- Exercise data

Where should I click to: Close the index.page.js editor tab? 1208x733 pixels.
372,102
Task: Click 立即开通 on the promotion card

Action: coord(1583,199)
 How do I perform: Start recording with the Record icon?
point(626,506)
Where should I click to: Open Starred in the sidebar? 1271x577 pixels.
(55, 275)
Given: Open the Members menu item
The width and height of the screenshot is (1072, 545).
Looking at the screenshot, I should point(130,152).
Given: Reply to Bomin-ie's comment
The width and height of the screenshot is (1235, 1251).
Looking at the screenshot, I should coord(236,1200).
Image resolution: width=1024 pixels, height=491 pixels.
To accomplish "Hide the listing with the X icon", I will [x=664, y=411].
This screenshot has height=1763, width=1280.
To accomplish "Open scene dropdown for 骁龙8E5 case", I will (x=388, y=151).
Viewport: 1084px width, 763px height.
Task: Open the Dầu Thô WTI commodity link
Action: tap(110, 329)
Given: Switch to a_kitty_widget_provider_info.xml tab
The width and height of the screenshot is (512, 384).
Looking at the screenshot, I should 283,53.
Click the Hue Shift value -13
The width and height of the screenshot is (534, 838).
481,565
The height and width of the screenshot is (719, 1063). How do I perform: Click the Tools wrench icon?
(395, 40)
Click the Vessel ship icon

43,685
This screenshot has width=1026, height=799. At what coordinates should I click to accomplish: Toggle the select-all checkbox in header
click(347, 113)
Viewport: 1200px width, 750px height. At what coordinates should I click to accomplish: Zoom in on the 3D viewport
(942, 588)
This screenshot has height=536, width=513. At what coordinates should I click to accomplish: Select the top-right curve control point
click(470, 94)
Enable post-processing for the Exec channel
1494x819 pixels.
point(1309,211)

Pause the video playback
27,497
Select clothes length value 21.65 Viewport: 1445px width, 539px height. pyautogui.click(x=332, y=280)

- What you have to do
Copy out, exactly and alone, the lines of the entries above between the ones holding "Task: Click 立即开通 on the promotion card" and "Given: Switch to", inclusive.

- Solved problem
Task: Click 立即开通 on the promotion card

Action: coord(1583,199)
 How do I perform: Start recording with the Record icon?
point(626,506)
Where should I click to: Open Starred in the sidebar? 1271x577 pixels.
(55, 275)
Given: Open the Members menu item
The width and height of the screenshot is (1072, 545).
Looking at the screenshot, I should point(130,152).
Given: Reply to Bomin-ie's comment
The width and height of the screenshot is (1235, 1251).
Looking at the screenshot, I should coord(236,1200).
Image resolution: width=1024 pixels, height=491 pixels.
To accomplish "Hide the listing with the X icon", I will [x=664, y=411].
This screenshot has height=1763, width=1280.
To accomplish "Open scene dropdown for 骁龙8E5 case", I will (x=388, y=151).
Viewport: 1084px width, 763px height.
Task: Open the Dầu Thô WTI commodity link
Action: tap(110, 329)
Given: Switch to a_kitty_widget_provider_info.xml tab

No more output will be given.